Mental Health Support Services funded by the Northern Health and Social Care Trust include shopping, arts projects, courses, tutoring and other educational opportunities, talks and demonstrations, trips, social activities, personal services, emotional well-being support and complimentary therapies.

The Good Morning Antrim Telephone and Alert Service, in operation since April 2008, is funded by the Public Health Agency and aims to reduce the feelings of fear and isolation felt by the elderly and other members of the community.

People are contacted by telephone at pre-arranged times, and can have a chat about their health, well-being or other area of interest, learn about services and events in their area or discuss concerns which can, with permission, be passed on to other agencies or signposted to other services.

The service is available for people living in Toome, Randalstown, Antrim, Parkgate, Templepatrick and Crumlin.

The service provided a real lifeline to those struggling during the Coronavirus pandemic and food parcels were delivered far and wide.

Meanwhile, the Learning Zone provides opportunities for all abilities to access accredited computer training classes and clients can work at their own pace with a qualified and experienced tutor.

It promotes ‘lifelong learning’ and helps adults and young people in small groups to master the internet and email and other digital skills.

The Depression Support Group meets at the Family Caring Centre and is again open to anyone living in the old legacy Antrim council area.

It is supported by Aware NI and is hosted by trained facilitators in a safe, respectful and confidential environment.

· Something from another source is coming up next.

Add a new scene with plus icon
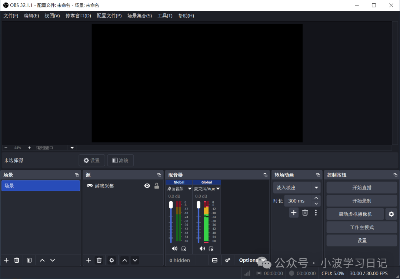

Accommodation is also provided for counsellors from various organisations including the Nexus and Lifeline charities. and the premises hosts supervised ‘Child Contact’ meetings for the NHSCT Children with Disabilities Team and provide space for other local charities to meet including Links to Pink.

Three years ago, the centre lost former manager Alison O’Neill.

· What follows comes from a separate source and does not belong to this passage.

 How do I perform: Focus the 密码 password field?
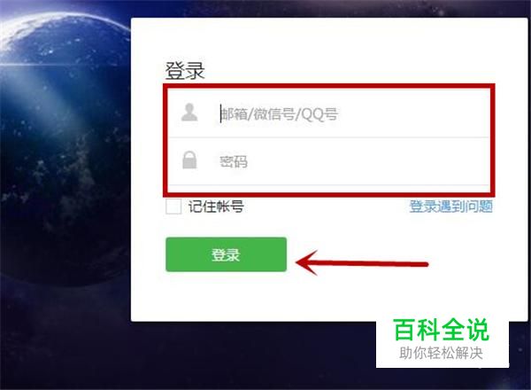pyautogui.click(x=328, y=161)
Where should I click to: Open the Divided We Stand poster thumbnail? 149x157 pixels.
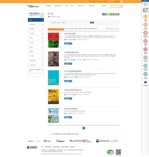pos(53,40)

After battling the implications of a stroke in 2018, Alison developed cancer and passed away in February 2019.

While she was originally a Belfast woman, Alison adopted Antrim as her home after moving back from England in the late 1970s.

Fresh into the town, she first threw herself into youth work at St Comgall's Youth Club. As a youth worker, she helped a whole generation of young people in the town.

Then she moved to the Family Caring Centre.

There, she was half of a formidable partnership with her friend, the late Betty Given, both instrumental in continuing to build up great facilities for the community.

She also helped people in their lives, supporting them to access training and develop their abilities to truly fulfil their potential.

Current manager Louise Goodman, who has been with the centre for around 15 years, said she has ‘worn many hats’ over the years.

After a career in retail, Louise worked part time and trained as a counsellor as her kids grew up.

Louise, a former Rathenraw resident who now lives in Randalstown, initially came to the centre on placement and ended up becoming a community liason.

She then took over the Good Morning Antrim service and became acting manager when Alison’s health began to fail, in charge of what she calls a ‘small but mighty’ team.

At the helm, she oversaw a complete overhaul of the dated and creaking IT and telephone services and a tidy-up of years of paperwork..

At the same time, the Grenfell Tower tragedy meant that the former Housing Executive properties underwent a refurb to bring them up to new fire safety regulations.

The ugly and forbidden wooden fencing, which had provided cover for burglars for many years, was replaced with a new security fence, opening up the building to the rolling green and mature trees surrounding it.

The Centre has since celebrated its 35th anniversary and new improvements are being undertaken all the time.

And it’s Louise and her team who have managed to salvage a beautiful ‘Cala Lily’, which had lain in the garden of the centre’s original founder Sr. Mary Clement Kelly, for many years.

Now the centre is remembering and paying homage to her work by placing a plaque in the garden beside the plant, with staff creating a special area to honour Sister Mary.

The new Mayor Stephen Ross will visit to officially dedicate the plaque and new garden area on Monday July 4.